Return all of the data exactly, omitting any images.

(Data section Opens)

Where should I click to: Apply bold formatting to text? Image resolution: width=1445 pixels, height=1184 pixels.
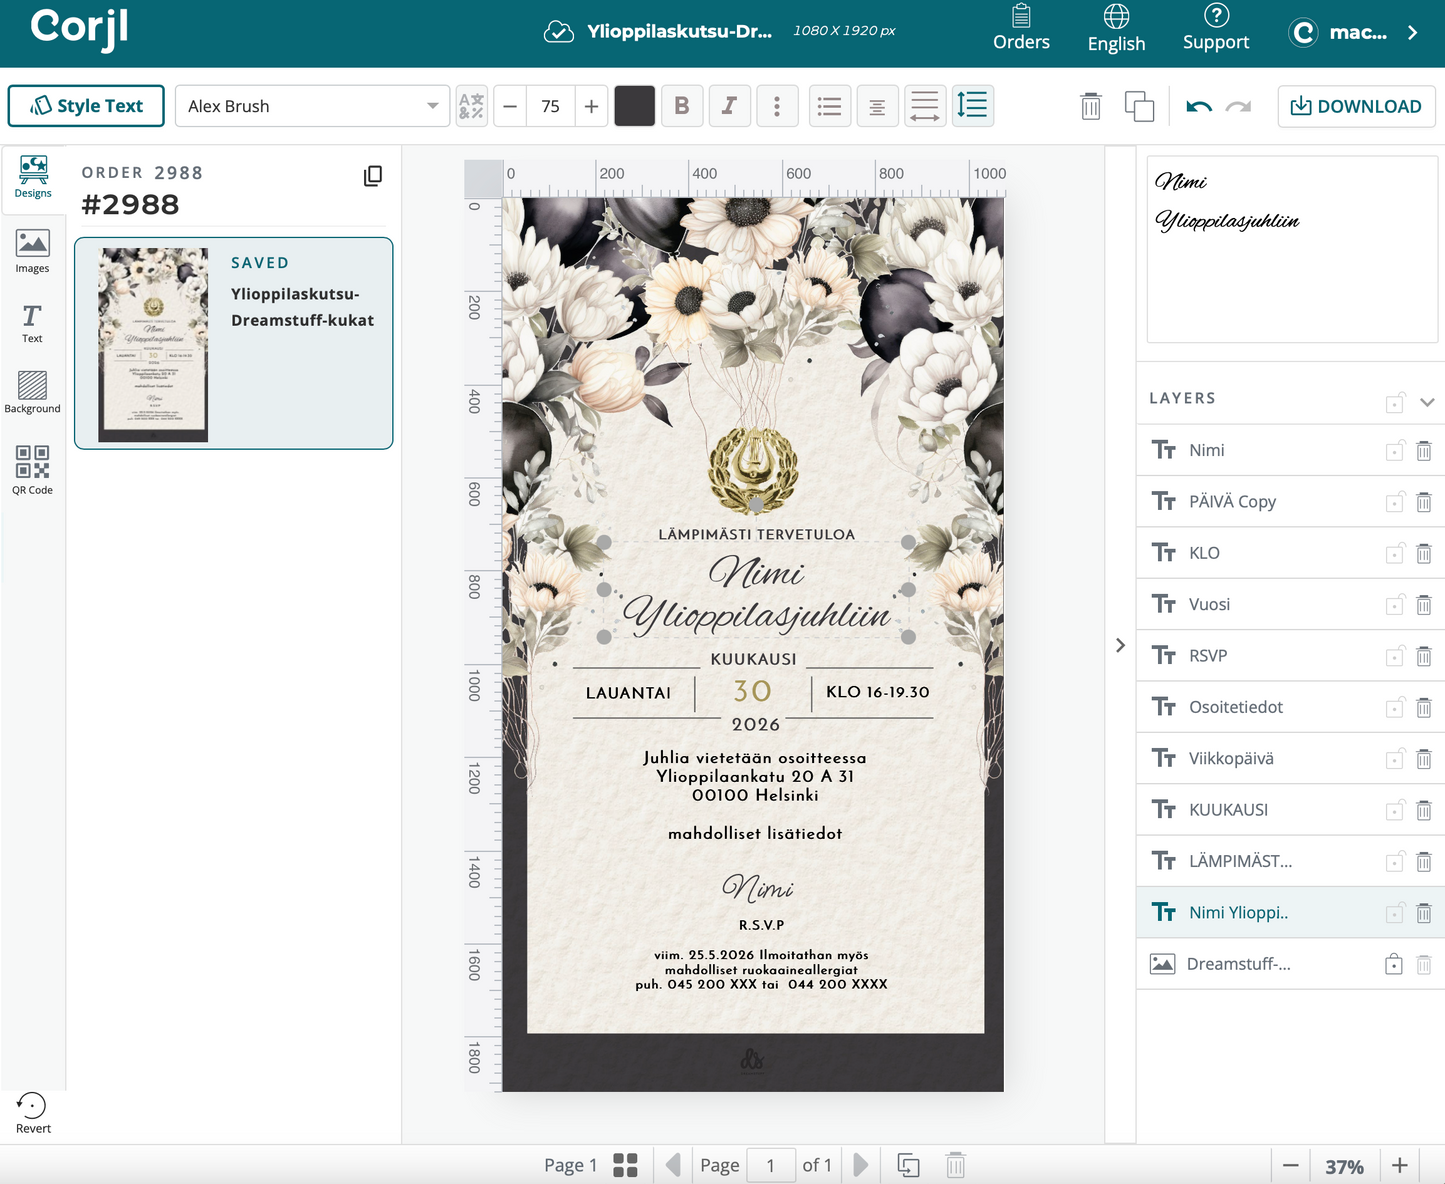click(681, 105)
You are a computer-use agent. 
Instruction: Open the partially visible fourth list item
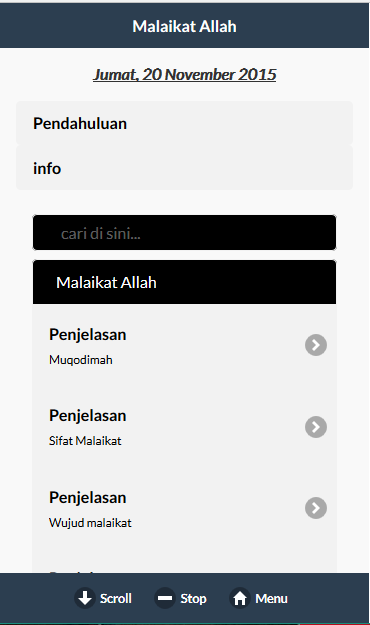(x=184, y=561)
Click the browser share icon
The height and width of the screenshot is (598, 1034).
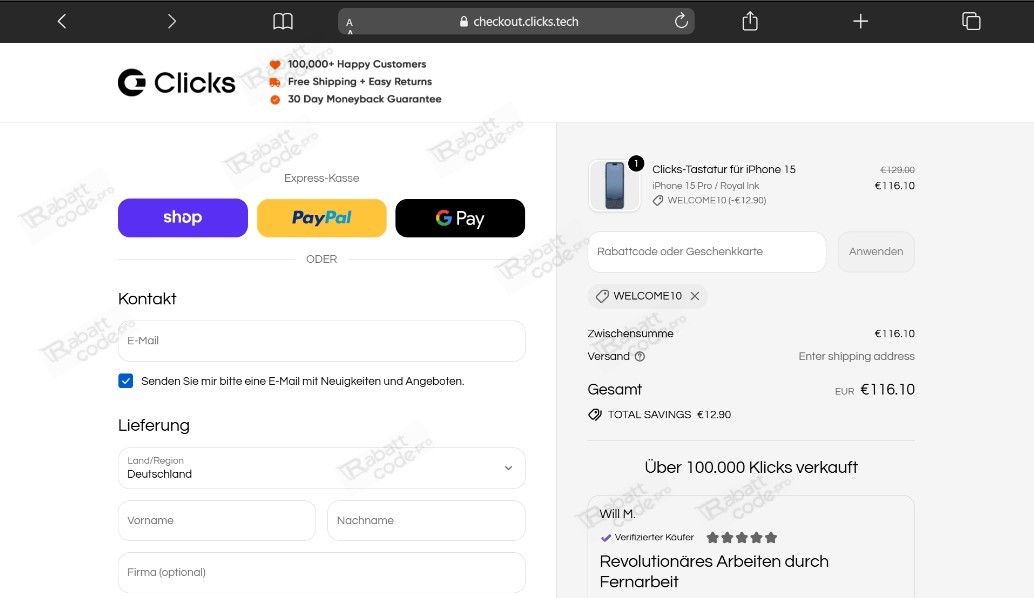[x=749, y=20]
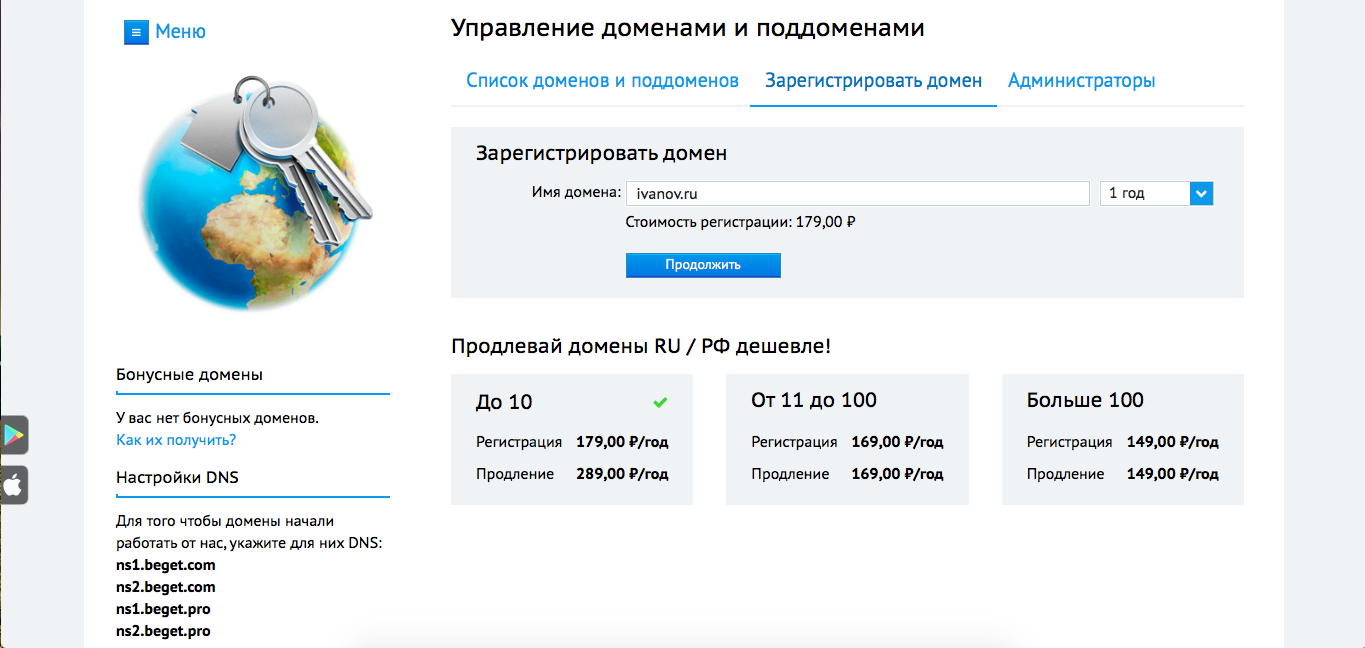
Task: Click the ns1.beget.pro DNS entry
Action: (163, 609)
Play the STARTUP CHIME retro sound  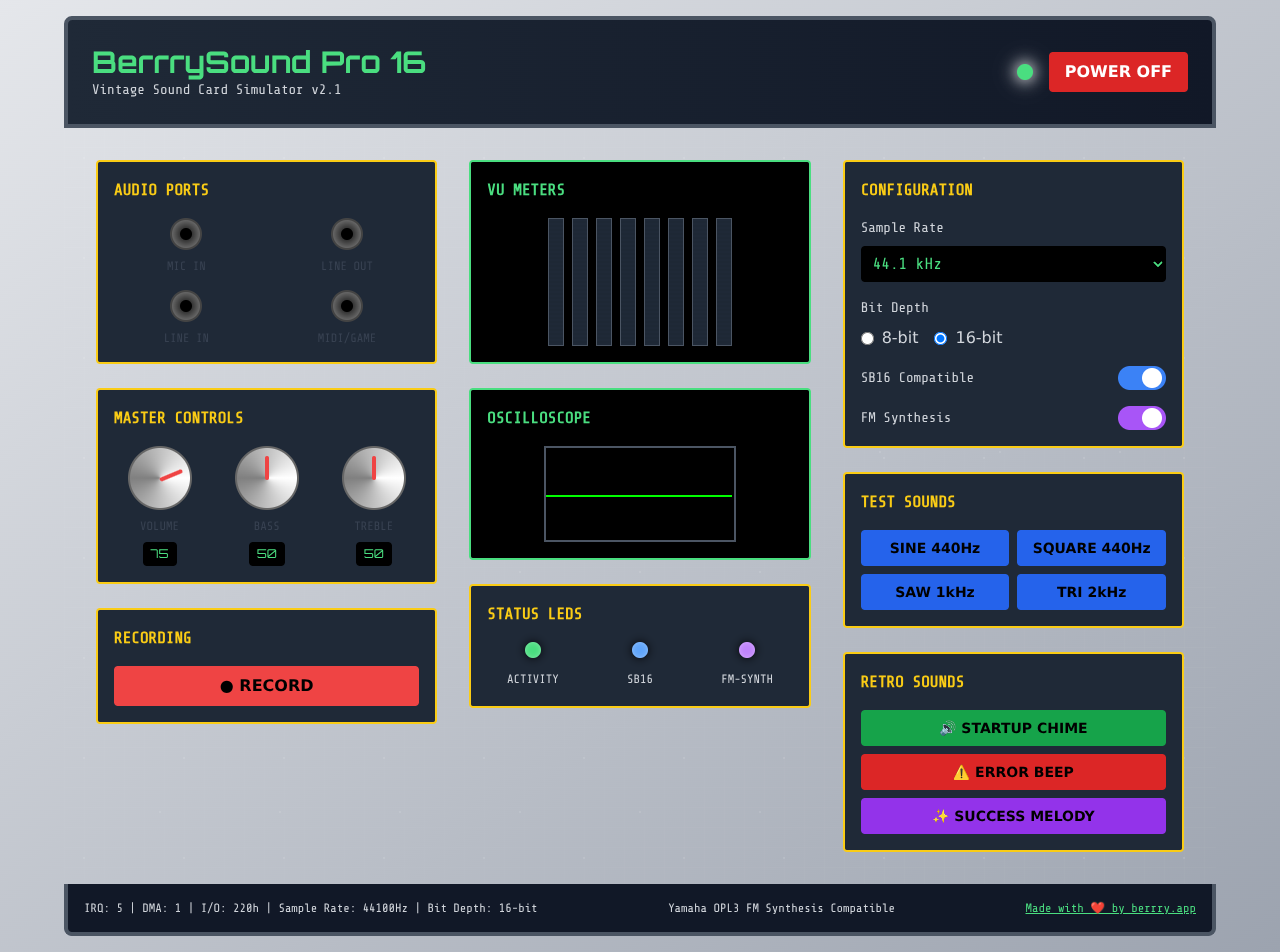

(Data section Closes)

• Exercise output:
Where should I click to: Apply bold formatting to text? Image resolution: width=1445 pixels, height=1184 pixels.
click(681, 105)
You are a computer-use agent. 
Instruction: Open the partially visible fourth list item
(x=184, y=561)
Click the browser share icon
The height and width of the screenshot is (598, 1034).
[x=749, y=20]
Task: Click the ns1.beget.pro DNS entry
Action: (163, 609)
Play the STARTUP CHIME retro sound  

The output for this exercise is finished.